London fashion's most fertile contemporary mind, Jonathan Anderson, was on display in a novel, if somewhat slight, collection presented Wednesday from the UK-born designer.


JW Anderson - Spring-Summer2020 - Menswear - Paris - © PixelFormula



A collection slashed, holed and carved up, an idea inspired by his teenage sister who used to cut T-shirts in her youth.

“Back then, you used to be able to buy kits with plastic beads to do it,” laughed Anderson post-show.
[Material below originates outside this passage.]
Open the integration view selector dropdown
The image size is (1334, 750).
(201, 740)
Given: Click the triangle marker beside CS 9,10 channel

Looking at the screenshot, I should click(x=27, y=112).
The result were knit top reduced to barely 20 fettuccine-shaped strips of fabric for gents; or for girls in this co-ed show silk tops with baseball-sized holes trimmed with crystals. Other guys appeared in crochet-style patchwork cardigans with matching shorts, like “blown-up mosaics” in the designer’s words. 
 
“Clothes that looked passed down. A modernity in the wrongness,” said Anderson after the show, staged in Galeries Lafayettes’ art space in the Marais. At its center, a marvelous Heath Robinson-worthy metal artistic chicken coop with delightful moving parts. 
 
Half the cast attired in knitted Moor of Venice headbands. Felted clogs and garlanded flips-flops all looked like sure fired hits; as did the gold and silver crushed metallic totes. Indeed, Anderson’s whole recent success has been built on an uncanny ability to create quirk yet practical accessories. Of which there were many in this show.
 

JW Anderson - Spring-Summer2020 - Menswear - Paris - © PixelFormula



Even when he did cover things up – with a series of bravura smoking jackets, models of exaggerated cutting, faintly Christ-like in their proportions – Jonathan still revealed plenty of flesh. Sleeveless morning dress or white tuxedos with Jesuit sleeves. 
 
“After the woman’s shows in London with 40 silhouettes and blowing up proportions. I wanted to carry that through to men’s. Though this time, to make it very blunt. A fashion proposition not a styling one,” expounded Anderson, who stages his next show for luxury conglomerate LVMH’s major Spanish label Loewe on Saturday in UNESCO.
 
Today’s signature show attracted not one but three LVMH presidents; Anderson’s own CEO Jenny Galimberti; Serge Brunschwig of Fendi and the conglomerate’s fashion group honcho Sidney Toledano. A compliment to Anderson’s standing in the group.
 
That said, this all rather felt too experimental, even a tad self-indulgent by Anderson. Clever but not terribly wearable clothes, by a designer, one cannot help but notice, who never wears any of his own runway clothes when he takes his bow. Try telling that to Giorgio Armani, Tom Ford, Yohji Yamamoto or Ralph Lauren.